Mentirocracia: la Tiranía del Mérito
Mientras el planeta estaba histérico por la pandemia, falleció Jack Welch: el «Manager del Siglo», según Fortune (1999). La misma publicación deificó a Ford como «Businessman». El aliado de los nazis y el adalid de la meritocracia pura entronizaron el «campo de trabajo», exterminaron a millones de trabajadores y envilecieron el orgullo corporativo.
En la tierra de las oportunidades le decían «Neutron Jack», y publicó su biblia del liderazgo inmolador el día que los terroristas silenciaron al World Trade Center, y Wall Street (Straight From the Gut, 2001). Sus profecías, las calificaciones por mérito y la curva de la vitalidad, convirtieron la gestión humana en un reality show que corrompió la selección y agudizó el «burnout» (desgaste o desmotivación).
Su legado avaloró a General Electric. Neoliberal, hizo pagar a sus empleados el precio de una ambivalente administración de consecuencias que institucionalizó el darwinismo laboral, donde los equipos tienden a la extinción porque se renuevan en el corto plazo, y progresivamente pierden puestos (de trabajo) como sucede en aquel «juego de las sillas», donde nadie disfruta y todos evitan ser eliminados, apelando a la agresividad o trampa.
Inhumana y antisocial, esta evolución de la administración científica fue adoptada por empresas que conquistaron la cima, como Enron, a la que Fortune designó la «Más Innovadora» y la «Más Admirada», durante un lustro tras el cual quedó expuesta como basura ética y bursátil. A propósito, años después, Markopolos publicó el informe ‘General Electric, un fraude mayor que Enron’ (2019).

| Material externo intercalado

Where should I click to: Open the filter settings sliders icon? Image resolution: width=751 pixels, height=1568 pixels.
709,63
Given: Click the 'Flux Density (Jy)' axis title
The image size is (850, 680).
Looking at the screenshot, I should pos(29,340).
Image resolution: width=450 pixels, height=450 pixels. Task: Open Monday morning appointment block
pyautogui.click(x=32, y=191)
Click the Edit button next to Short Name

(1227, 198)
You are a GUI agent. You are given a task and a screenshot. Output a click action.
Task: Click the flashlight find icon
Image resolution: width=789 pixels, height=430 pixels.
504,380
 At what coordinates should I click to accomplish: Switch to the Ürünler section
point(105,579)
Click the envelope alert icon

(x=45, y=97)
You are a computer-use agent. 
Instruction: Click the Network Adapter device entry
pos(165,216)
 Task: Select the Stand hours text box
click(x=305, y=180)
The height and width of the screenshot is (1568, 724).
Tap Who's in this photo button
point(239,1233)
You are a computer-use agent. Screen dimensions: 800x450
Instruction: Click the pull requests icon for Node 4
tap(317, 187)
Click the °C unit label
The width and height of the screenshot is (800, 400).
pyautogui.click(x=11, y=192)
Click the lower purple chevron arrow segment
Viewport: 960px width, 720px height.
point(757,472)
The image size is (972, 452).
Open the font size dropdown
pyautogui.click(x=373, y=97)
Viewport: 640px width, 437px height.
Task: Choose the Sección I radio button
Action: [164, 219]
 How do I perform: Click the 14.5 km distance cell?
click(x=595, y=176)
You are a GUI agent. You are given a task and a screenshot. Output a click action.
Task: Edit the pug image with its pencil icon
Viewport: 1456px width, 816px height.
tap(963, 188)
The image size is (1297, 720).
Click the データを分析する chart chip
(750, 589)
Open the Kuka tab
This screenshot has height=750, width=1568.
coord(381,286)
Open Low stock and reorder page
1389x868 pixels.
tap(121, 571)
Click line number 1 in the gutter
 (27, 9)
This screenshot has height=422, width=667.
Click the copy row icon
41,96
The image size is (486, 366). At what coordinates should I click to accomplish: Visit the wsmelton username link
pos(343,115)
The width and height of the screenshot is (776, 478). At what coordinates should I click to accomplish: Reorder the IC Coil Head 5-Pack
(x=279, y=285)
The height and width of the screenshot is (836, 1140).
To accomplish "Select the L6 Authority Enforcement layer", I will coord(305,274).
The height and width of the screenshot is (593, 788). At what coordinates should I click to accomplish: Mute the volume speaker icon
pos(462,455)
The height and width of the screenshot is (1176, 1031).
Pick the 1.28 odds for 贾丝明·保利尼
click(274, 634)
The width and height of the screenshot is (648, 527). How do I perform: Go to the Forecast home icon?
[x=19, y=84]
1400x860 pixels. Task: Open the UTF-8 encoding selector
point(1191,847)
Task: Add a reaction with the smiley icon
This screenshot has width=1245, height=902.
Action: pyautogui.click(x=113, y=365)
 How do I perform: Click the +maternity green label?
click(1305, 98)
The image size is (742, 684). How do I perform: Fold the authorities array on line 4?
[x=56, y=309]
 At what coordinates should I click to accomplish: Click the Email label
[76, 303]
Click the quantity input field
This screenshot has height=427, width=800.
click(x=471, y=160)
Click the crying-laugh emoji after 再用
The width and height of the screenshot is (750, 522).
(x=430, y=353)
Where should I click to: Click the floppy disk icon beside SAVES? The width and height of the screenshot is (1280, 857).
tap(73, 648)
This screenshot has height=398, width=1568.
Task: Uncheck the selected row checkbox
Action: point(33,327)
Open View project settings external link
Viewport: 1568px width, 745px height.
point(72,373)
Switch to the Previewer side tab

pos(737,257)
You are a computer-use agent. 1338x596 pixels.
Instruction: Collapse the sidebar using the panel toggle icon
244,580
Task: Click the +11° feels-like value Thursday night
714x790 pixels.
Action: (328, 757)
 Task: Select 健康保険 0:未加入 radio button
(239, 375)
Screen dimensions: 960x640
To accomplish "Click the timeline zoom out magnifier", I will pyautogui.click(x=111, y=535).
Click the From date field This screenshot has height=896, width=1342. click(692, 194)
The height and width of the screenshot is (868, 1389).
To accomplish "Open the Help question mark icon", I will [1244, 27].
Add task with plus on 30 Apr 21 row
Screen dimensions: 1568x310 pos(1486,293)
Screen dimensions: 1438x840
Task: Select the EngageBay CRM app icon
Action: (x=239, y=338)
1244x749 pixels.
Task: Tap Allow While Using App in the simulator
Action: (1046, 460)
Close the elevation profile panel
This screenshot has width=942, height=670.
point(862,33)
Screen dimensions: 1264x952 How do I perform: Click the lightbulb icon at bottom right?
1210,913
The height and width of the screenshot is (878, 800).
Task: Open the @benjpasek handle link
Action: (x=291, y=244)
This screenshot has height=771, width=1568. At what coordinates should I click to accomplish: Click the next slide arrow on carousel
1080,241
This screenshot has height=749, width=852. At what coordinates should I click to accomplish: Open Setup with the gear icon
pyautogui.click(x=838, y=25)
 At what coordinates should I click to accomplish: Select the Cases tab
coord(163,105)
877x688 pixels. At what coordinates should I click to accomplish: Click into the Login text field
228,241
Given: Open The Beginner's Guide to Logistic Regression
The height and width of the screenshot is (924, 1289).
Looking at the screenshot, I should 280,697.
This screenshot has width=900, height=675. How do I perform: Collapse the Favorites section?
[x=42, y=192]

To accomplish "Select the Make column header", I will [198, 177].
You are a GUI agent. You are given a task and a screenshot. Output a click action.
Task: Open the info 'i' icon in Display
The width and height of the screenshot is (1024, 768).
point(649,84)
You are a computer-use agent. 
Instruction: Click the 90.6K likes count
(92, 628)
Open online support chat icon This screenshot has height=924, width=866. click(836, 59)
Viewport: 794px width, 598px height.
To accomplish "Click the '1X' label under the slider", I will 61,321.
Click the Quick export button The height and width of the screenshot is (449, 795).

Cambalache, recuerdo un experimento en el que intercambiaron las etiquetas entre prendas de alto y bajo costo, y los compradores no reconocieron la anomalía. Conecto esta paradoja, la falta de mérito, con la publicación de un ensayo, ‘La tiranía del mérito’ (Sandel, 2020), que cuestiona la astronómica distancia entre los arbitrarios perdedores y los presuntos ganadores, así como la persistente discriminación que impone esa aristocrática clasificación, según la cual algunos merecen ser más iguales que los demás.
Respecto a las evaluaciones de desempeño, los absurdos indicadores y sus inconsecuentes metas erosionaron el bien común, y fusionaron la especulación, la mediocridad y la arrogancia: el capricho, la apariencia y el encubrimiento. Colmo de males, la famosa igualdad de oportunidades jamás compensará la inequidad, y la sobrevaloración se hizo viral en las organizaciones, los cargos y títulos profesionales.
Aunque las carreras sean discontinuas, deberíamos estar equidistantes o nuestras brechas ser infinitesimales. Por eso lamento que la Tierra no sea una circunferencia plana, o que los todopoderosos deformaran la esfera para crear esa escalera al cielo, donde el suicidio profesional no parece tan malo cuando la alternativa es sacrificarse por el «burnout».
Abundan fraudes que escaparon de la circunscripción del Infierno, y colonizaron ese intrascendente «Paraíso» (Perdido y Recobrado, Milton); imagino que también conoce alguna persona trepadora o falsamente modesta, que ruega a Dios mientras actúa como en la broma del sacerdote, la monja y el pasaje bíblico.
Para reflexionar sobre el éxito, recomiendo la “Soledad de Monseñor Bienvenido” en Los Miserables (Tomo I. Libro I. Capítulo XII).